Clearly Keene’s intent was to point up the hypocrisy of selling off publicly owned forests at a loss while shipping vast quantities of raw logs into Asian markets. Yet Bowers says, “Keene’s contention that additional jobs would be created if we halted log exports is not necessarily true.”

Does an Oregon State University Extension Service forester such as Bowers really believe that halting massive raw log exports wouldn’t create more domestic timber jobs?

Many exporters, including Weyerhaeuser, deposit the payments for these exported logs (think jobs) in offshore accounts. The tax rate on repatriated money is normally 35 percent. But in 2005, Congress passed a one-year law to allow that offshore money to be bought home at a 5.75 percent tax rate.

Major exporters of raw logs and others took advantage of the windfall and brought home $312 billion at the heavily discounted rate. This cost other taxpayers (you and me) billions. There is a bill in Congress right now to repeat this loathsome act.

In addition, large private timberland owners pay no severance or ad-valorem taxes in Oregon. In 1977 they paid a combined 12.5 percent tax. This is costing our state tens of millions of dollars a year. There goes your kid’s school.
Bowers says a raw log export ban would infringe on private property rights.
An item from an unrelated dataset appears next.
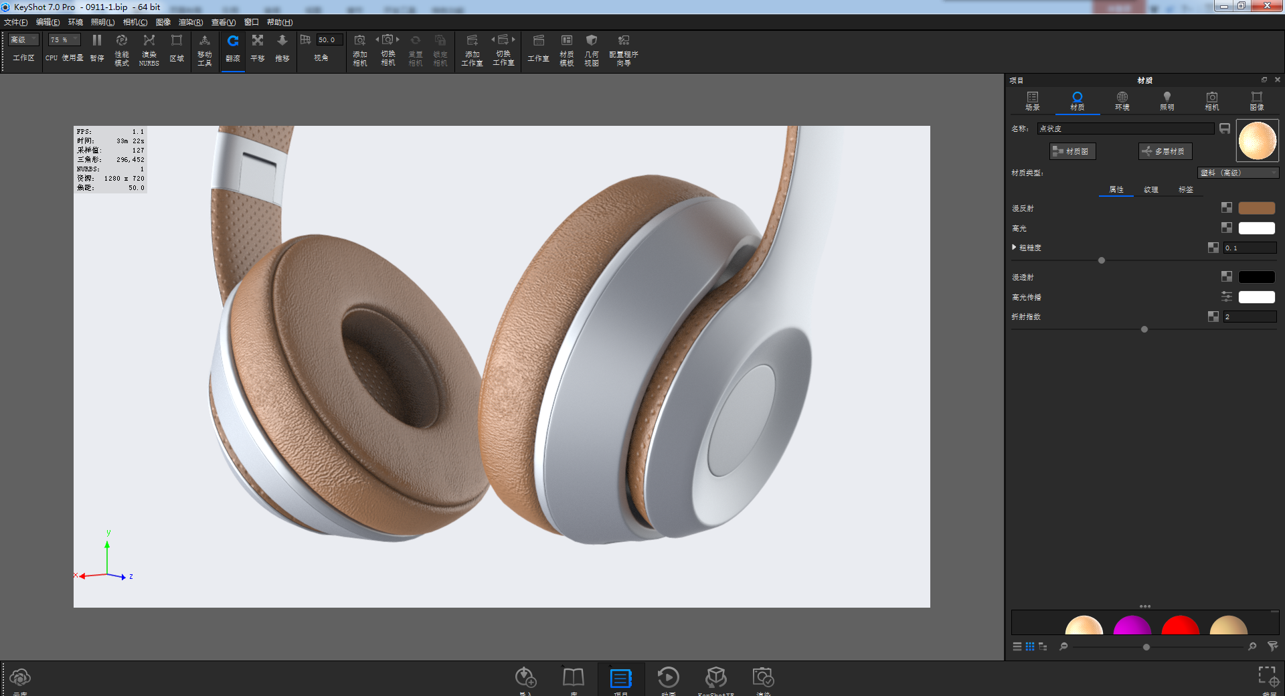Click the 材质图 material graph button
Screen dimensions: 1285x696
(1072, 151)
He doesn’t mention that the people of Oregon own the water, salmon and wildlife within these private forests — forests that are routinely degraded by non sustainable export logging. What about our rights?

Bowers claims that mills that purchase public timber can’t export logs. Doesn’t he know about the log export substitution loopholes, or the fact that many corporations that buy public timber also own subsidiary companies that export logs?
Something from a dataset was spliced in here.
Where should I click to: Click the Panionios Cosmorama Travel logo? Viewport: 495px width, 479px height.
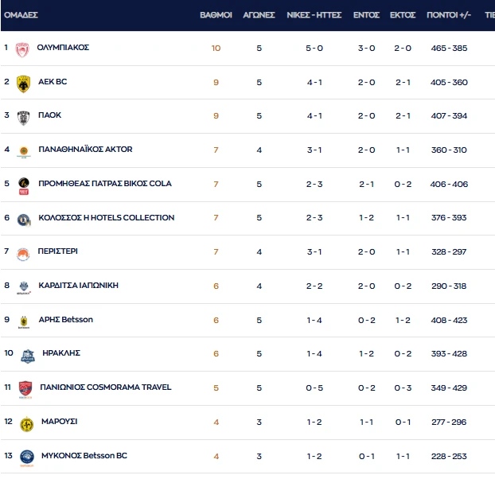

Bowers disputes Keene’s statement that there are 2 billion board feet of sold, uncut trees standing in our national forests. But there are 2 billion board feet of timber under contract and uncut, as Keene states.

The industry is speculating on your forest the way Wall Street speculated on housing derivatives. Why should we increase logging in the public forests at a loss? Selling more public assets into a radically depressed domestic market is throwing good money after bad. It makes no sense.

The Oregon Department of Forestry states that timber harvests in Oregon last year were up 21 percent from the historic low they hit in 2009. The department’s forest economist Gary Lettman said Chinese log buyers are the reason Oregon’s timber harvest saw a spike last year.

Lettman also said, “Mill owners are using log exports as a reason to argue for more logging on public forest land.”
It appears that Lettman agrees with Keene, and recognizes the clear connection between industry exporting more logs while demanding more public timber. Bowers accuses Keene of “using a single pulpit to express two entirely different topics: public timber sales and log exports.”

What part of this obvious connection does Bowers not get?

It’s time for the people of Oregon to demand an end to the taxpayer-subsidized theft of our national forests and the mindless destruction of our rivers, soils and wildlife.

It’s time that the logging corporations are fairly taxed on the money they are making while degrading our streams and soils. It’s time they stop poisoning our rural communities with herbicides and pesticides.

It’s time they stop exporting our jobs and community health.

It’s time for these corporations to benefit our counties and our nation and stop their destructive and predatory ways.
And it’s time for Steve Bowers to look at the real facts.

Bill Barton — a contractor and small timberland owner — has worked as a logger, geologic technician and environmental advocate at the Native Forest Council. He lives near McKenzie Bridge.